» Data excerpts
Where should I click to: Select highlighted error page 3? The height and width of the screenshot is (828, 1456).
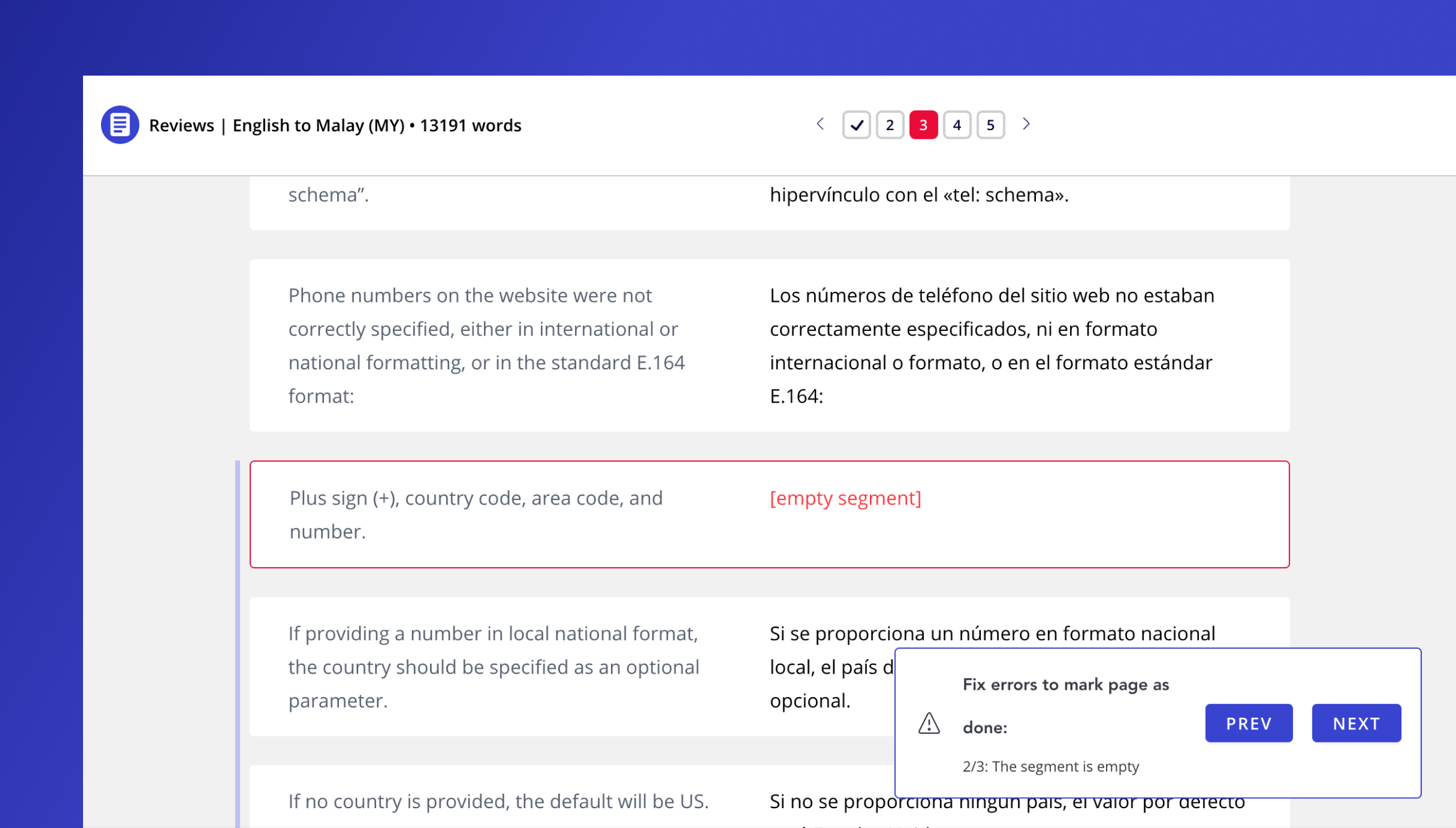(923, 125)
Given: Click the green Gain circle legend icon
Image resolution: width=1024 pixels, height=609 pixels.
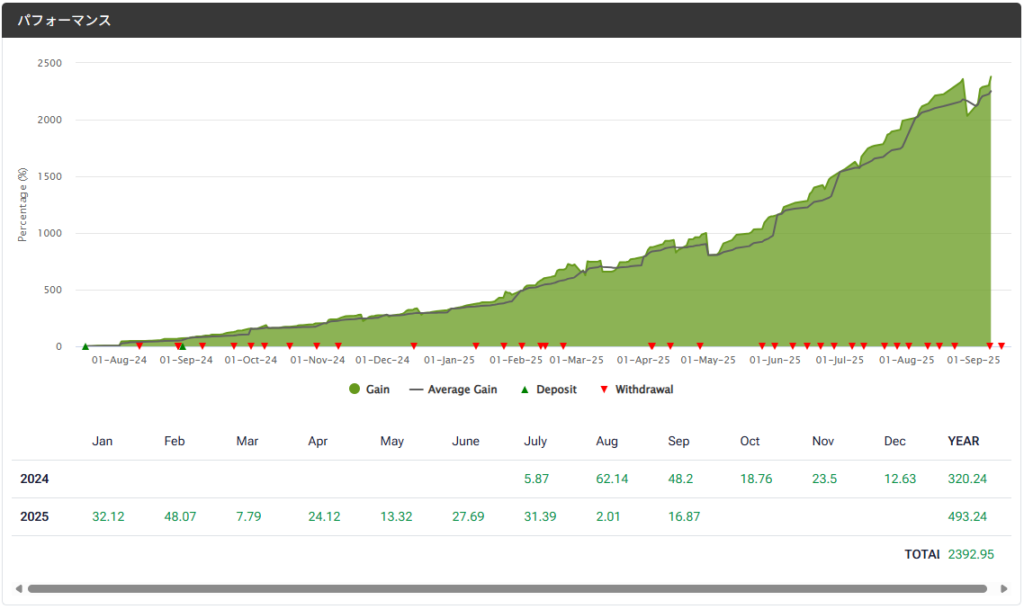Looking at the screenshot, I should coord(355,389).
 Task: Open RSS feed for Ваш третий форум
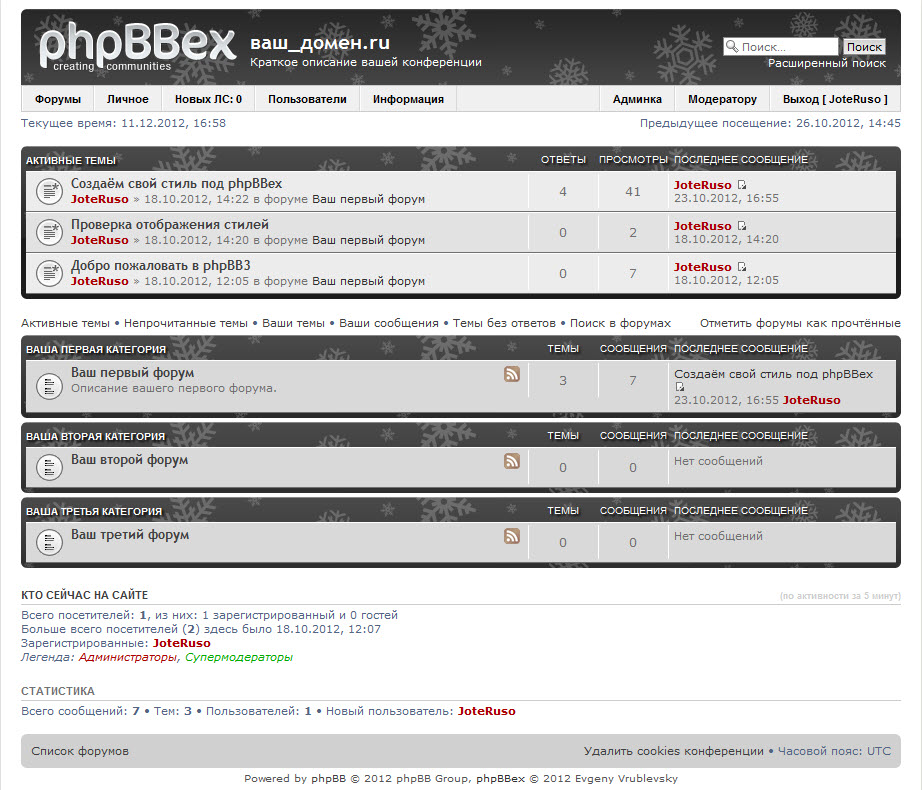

» What is needed
Could you restate the material word for word, omitting the pictures?

» Solution for this problem
Where should I click to: Select highlighted error page 3? The height and width of the screenshot is (828, 1456).
(923, 125)
Given: Click the green Gain circle legend icon
Image resolution: width=1024 pixels, height=609 pixels.
Looking at the screenshot, I should coord(355,389).
 Task: Open RSS feed for Ваш третий форум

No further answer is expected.